Papa Francesco al n. 28 di ‘Fratelli tutti’ sostiene che “La solitudine, le paure e l’insicurezza di tante persone, che si sentono abbandonate dal sistema, fanno sì che si vada creando un terreno fertile per le mafie”. Sa bene il Pontefice quali sono le conseguenze di certe decisioni e, grazie a Lui, molti di noi, da tempo, si sentono meno soli.  Il 21 giugno 2014 nella sua omelia nella Piana di Sibari, in occasione della visita pastorale in Calabria, Francesco parlò di “scomunica” verso chi vive di malaffare e di violenza, una scelta doverosa, se si pensa a quanti criminali si sono impossessati di simboli o immagini di santi, strumentalizzando forme di devozione a vantaggio delle proprie ambizioni sulla via del male. I mafiosi “non sono in comunione con Dio”, seguono il destino della corruzione. Essere corrotto significa degenerare, guastarsi, puzzare. “Spuzza” la corruzione, disse il Papa nel quartiere di Scampia, dove volle incontrare la popolazione, il 21 marzo 2015, in occasione della visita pastorale a Pompei e Napoli. Tale modus vivendi presuppone sempre che ci sia qualcun altro da corrompere: la società corrotta è un corpo in putrefazione. Un cristiano non può tollerare di far parte di un corpo degenerato, essendo chiamato a far parte dell’unico corpo che è la Chiesa, di cui è tralcio e può portare frutti di bene per sé e per i fratelli e le sorelle solo seguendo il Vangelo.

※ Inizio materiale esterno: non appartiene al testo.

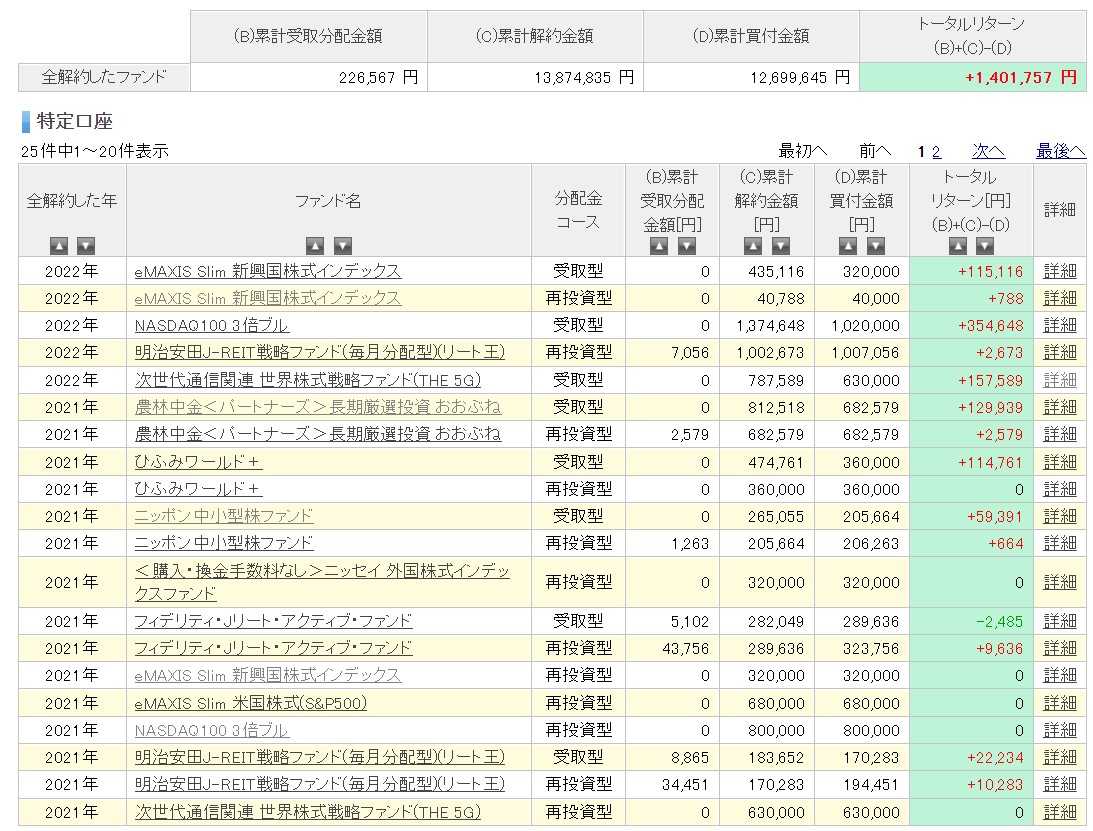
Task: Click 次へ to view next page
Action: (988, 151)
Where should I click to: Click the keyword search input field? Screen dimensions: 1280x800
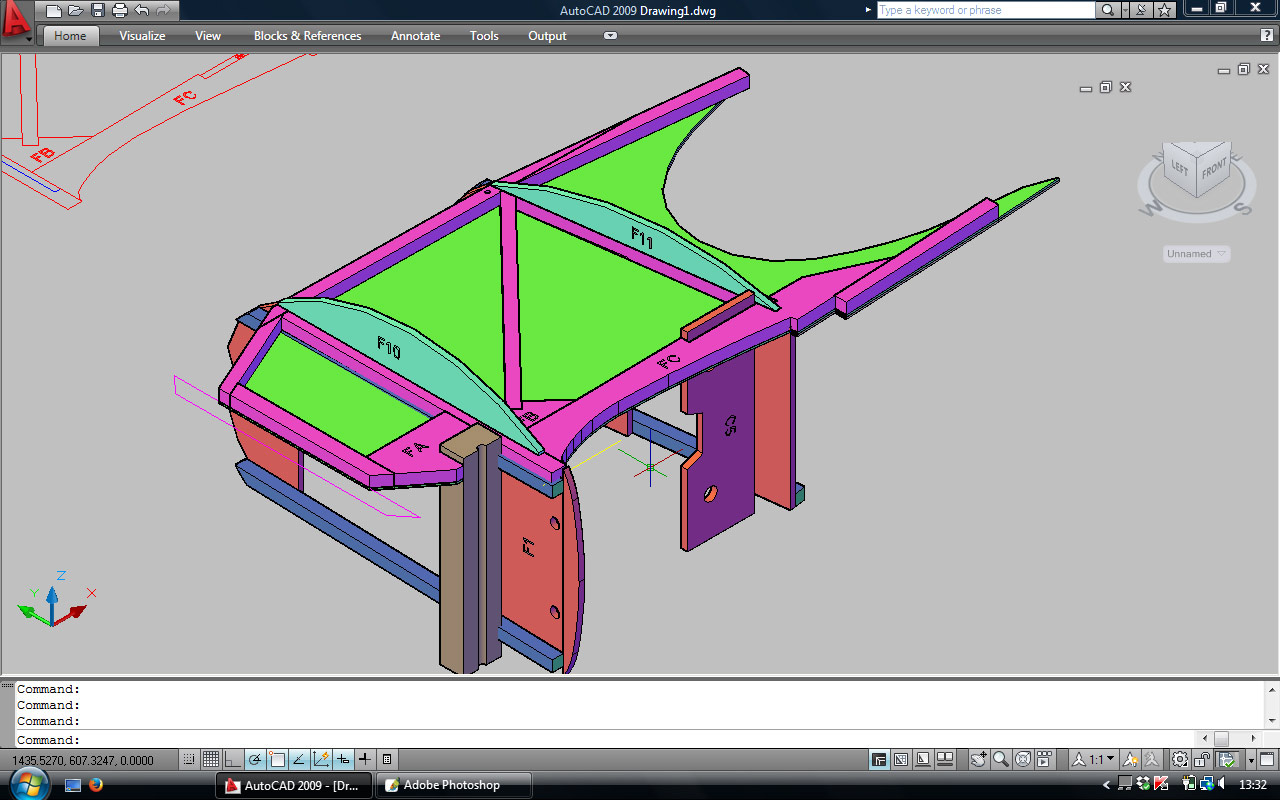pyautogui.click(x=985, y=10)
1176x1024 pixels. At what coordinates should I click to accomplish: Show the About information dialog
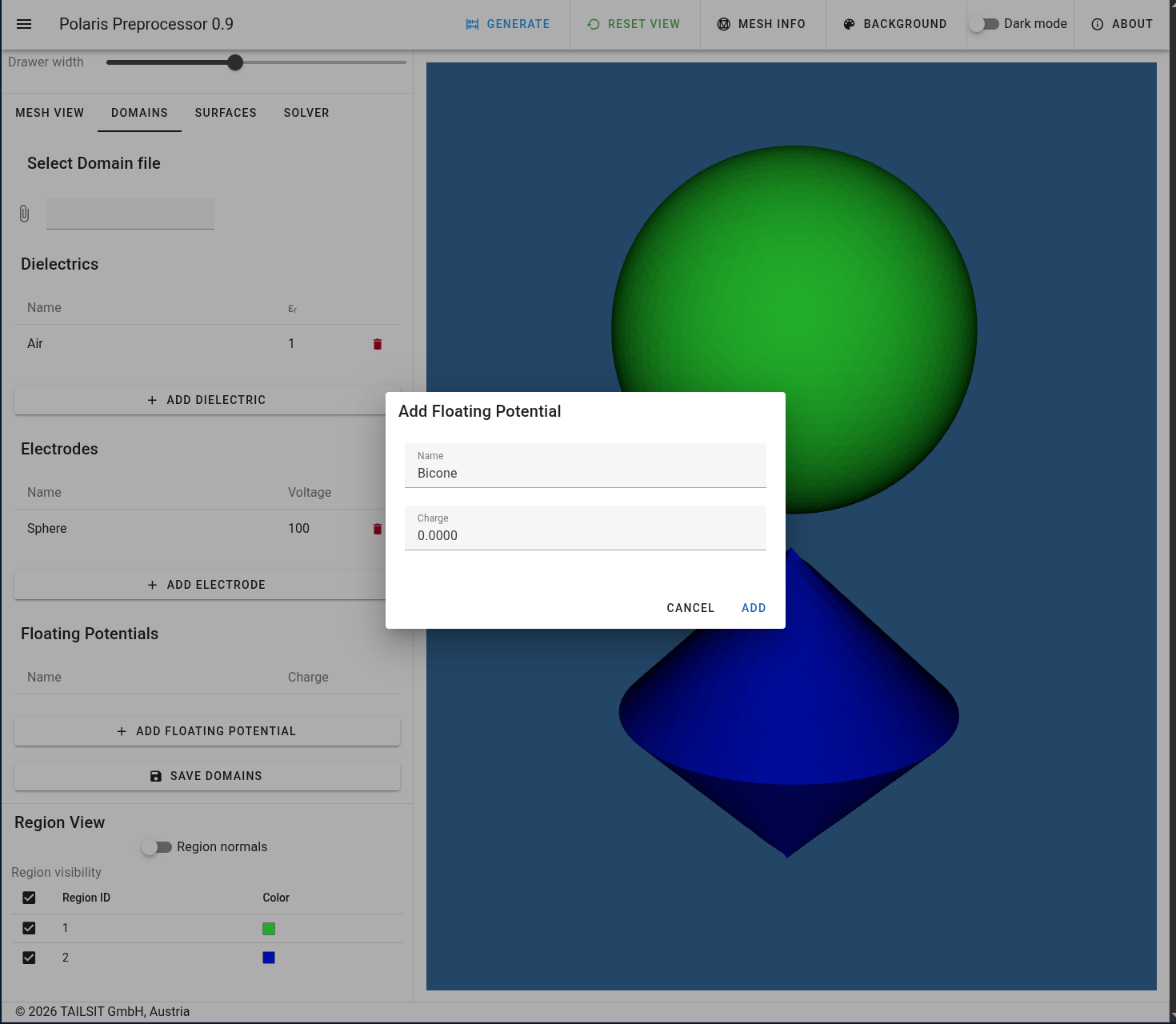[1122, 24]
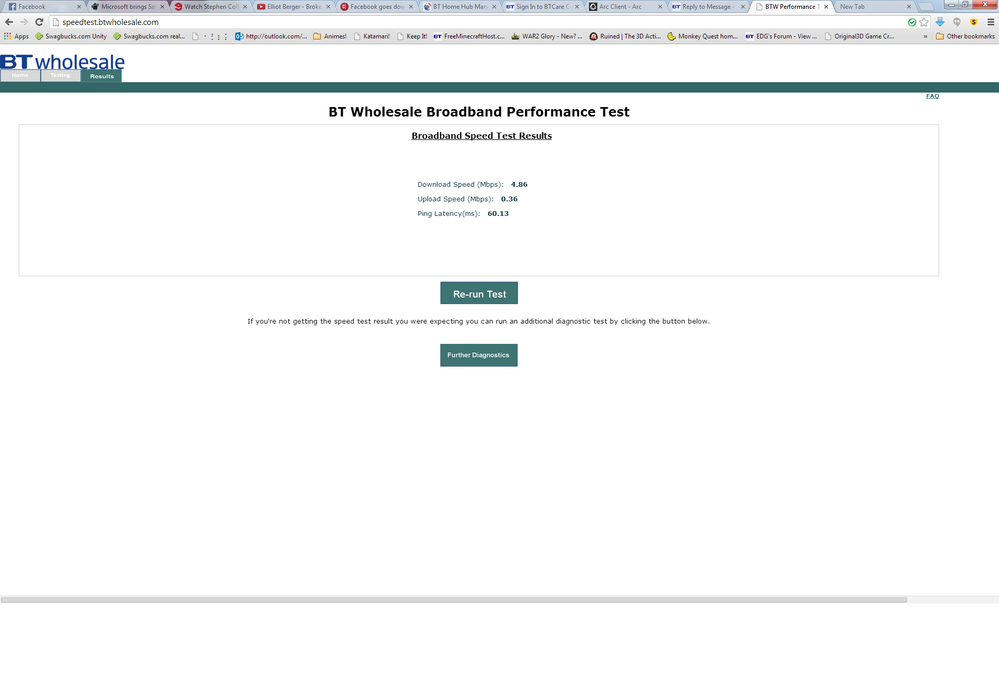Click the Further Diagnostics button
The height and width of the screenshot is (694, 999).
click(478, 354)

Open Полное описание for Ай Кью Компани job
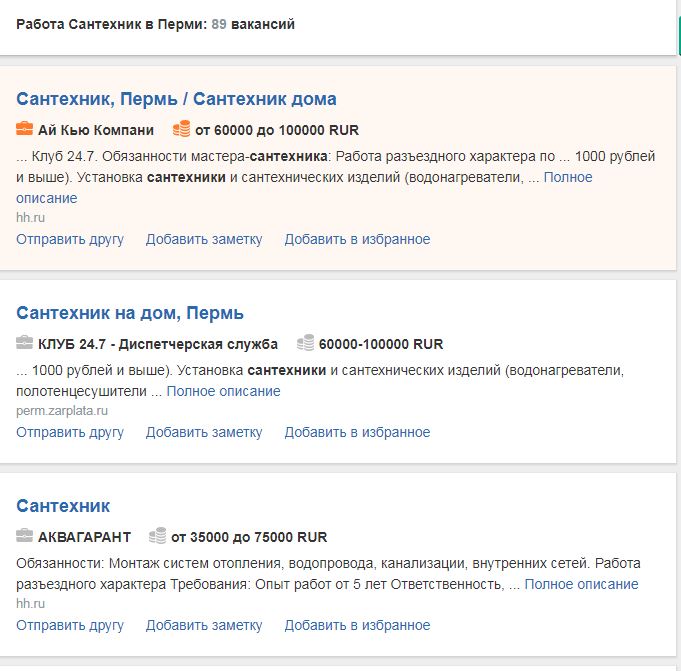568,177
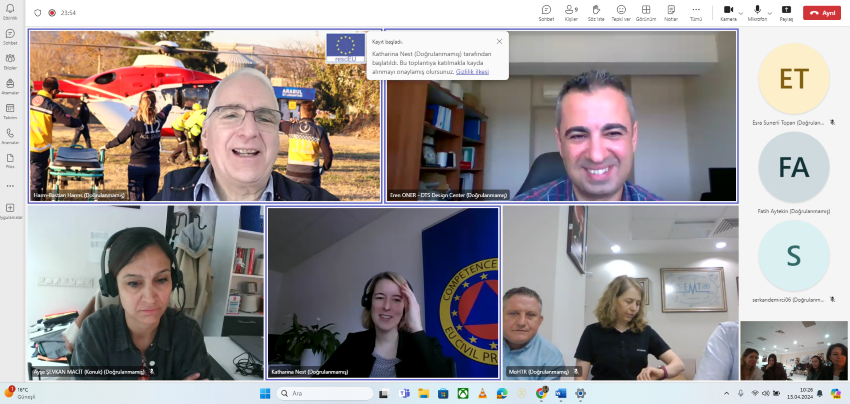Toggle the Mikrofon mute state
The height and width of the screenshot is (404, 850).
tap(757, 12)
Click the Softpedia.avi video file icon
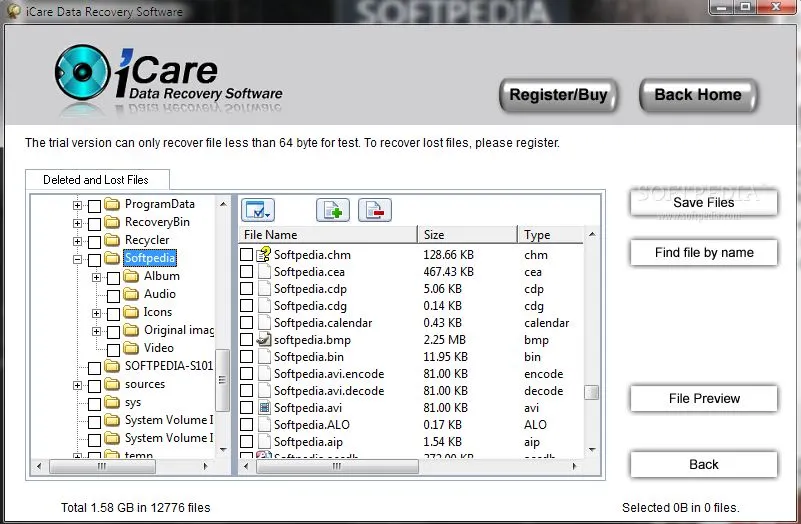The width and height of the screenshot is (801, 524). (265, 408)
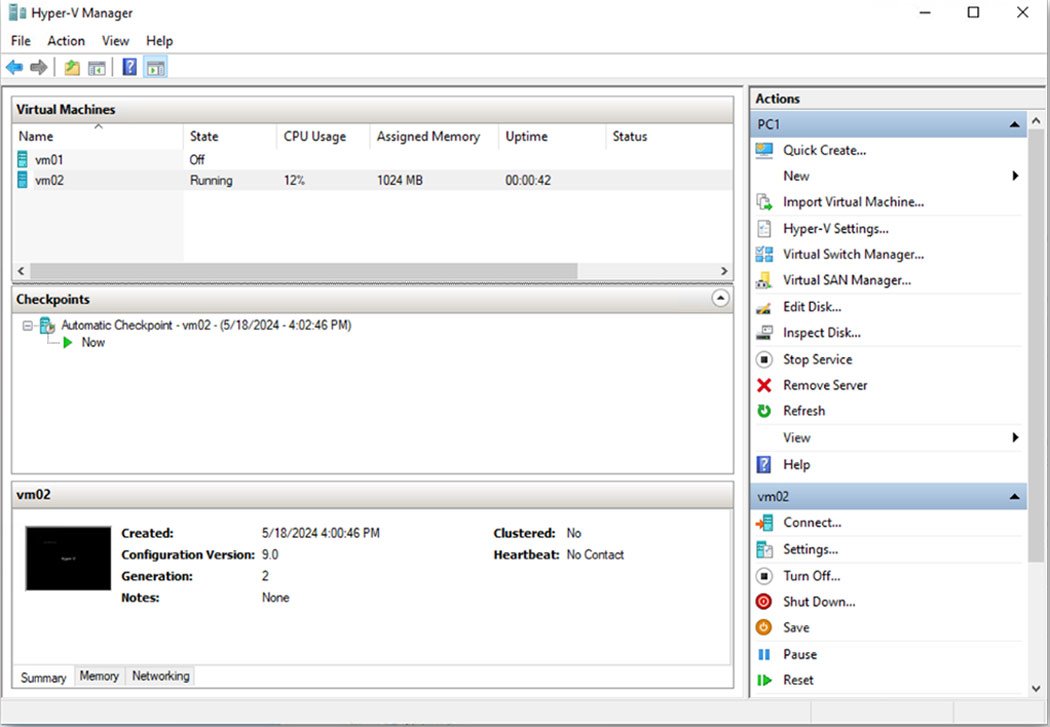Sort virtual machines by Name column
1050x727 pixels.
36,136
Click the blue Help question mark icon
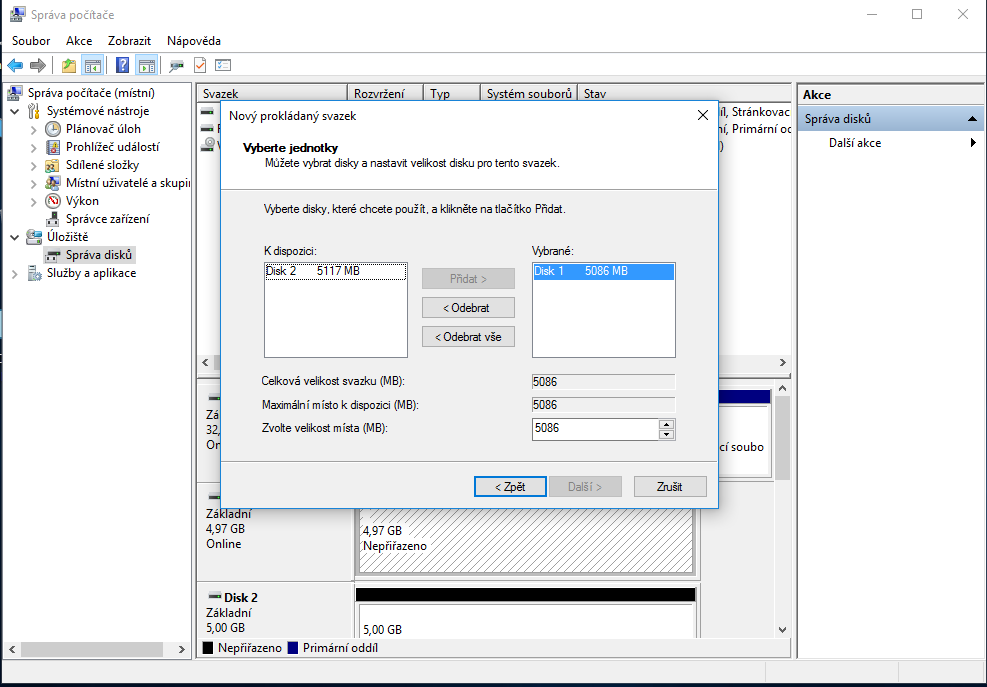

Anche Benedetto XVI a Palermo, il 3 ottobre 2010, rivolse parole chiare ai giovani e alle famiglie siciliane, esortando tutti a non aver paura di contrastare il male. “Insieme sarete come una foresta che cresce, forse silenziosa, ma capace di dare frutto, di portare vita e di rinnovare in modo profondo la vostra terra! Non cedete alle suggestioni della mafia, che è una strada di morte, incompatibile con il Vangelo”. Quel giorno il Papa emerito, tra gli altri, indicò in Rosario Livatino, giudice, e nel sacerdote Pino Puglisi, entrambi assassinati dalla mafia, quali esempi da seguire e, prima di rientrare a Roma, volle rendere omaggio ai caduti di Capaci. Sapeva bene Benedetto XVI quanto fosse importante testimoniare con chiarezza i valori umani e cristiani.
Allo stesso modo diciassette anni prima, Giovanni Paolo II ad Agrigento, al termine dell’omelia, pronunciò per primo parole forti contro la criminalità organizzata e i mafiosi. Era il 9 maggio del 1993. “Qui ci vuole civiltà della vita! Nel nome di questo Cristo, crocifisso e risorto, di questo Cristo che è via verità e vita, lo dico ai responsabili, lo dico ai responsabili: convertitevi! Una volta verrà il giudizio di Dio!” Non era ancora morto don Pino Puglisi e la speranza di una svolta d’amore era grande, anche per le dichiarazioni di nuovi collaboratori di giustizia che intesero prendere le distanze da tanta efferatezza.
Dopo tutti questi anni non tutto è perduto, neppure il perdono. Ci rincuora Papa Francesco in un altro paragrafo di ‘Fratelli tutti’ il 241 “Non si tratta di proporre un perdono rinunciando ai propri diritti davanti a un potente corrotto, a un criminale o a qualcuno che degrada la nostra dignità. Siamo chiamati ad amare tutti, senza eccezioni, però amare un oppressore non significa consentire che continui ad essere tale; e neppure fargli pensare che ciò che fa è accettabile. Al contrario, il modo buono di amarlo è cercare in vari modi di farlo smettere di opprimere, è togliergli quel potere che non sa usare e che lo deforma come essere umano”.